Genome Biol. 2021 Dec 2;22(1):329. doi: 10.1186/s13059-021-02547-0.

Abstract

Background: Advances in droplet-based single-cell RNA-sequencing (scRNA-seq) have dramatically increased throughput, allowing tens of thousands of cells to be routinely sequenced in a single experiment. In addition to cells, droplets capture cell-free "ambient" RNA predominantly caused by lysis of cells during sample preparation. Samples with high ambient RNA concentration can create challenges in accurately distinguishing cell-containing droplets and droplets containing ambient RNA. Current methods to separate these groups often retain a significant number of droplets that do not contain cells or empty droplets. Additionally, there are currently no methods available to detect droplets containing damaged cells, which comprise partially lysed cells, the original source of the ambient RNA.

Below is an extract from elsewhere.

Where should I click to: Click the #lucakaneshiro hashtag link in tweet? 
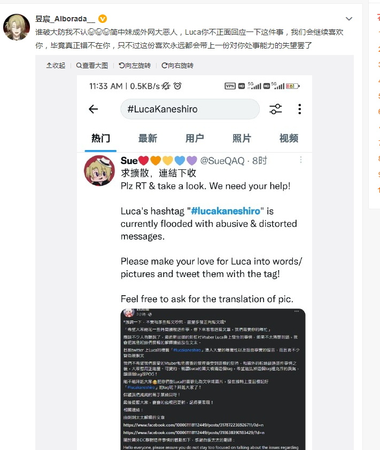click(226, 211)
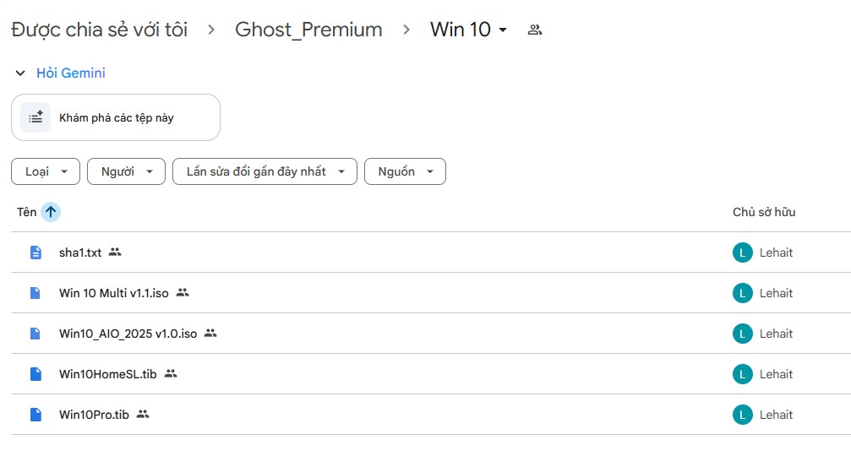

Results: Here, we describe DropletQC, a new method that is able to detect empty droplets, damaged, and intact cells, and accurately distinguish them from one another. This approach is based on a novel quality control metric, the nuclear fraction, which quantifies for each droplet the fraction of RNA originating from unspliced, nuclear pre-mRNA. We demonstrate how DropletQC provides a powerful extension to existing computational methods for identifying empty droplets such as EmptyDrops.

Conclusions: We implement DropletQC as an R package, which can be easily integrated into existing single-cell analysis workflows.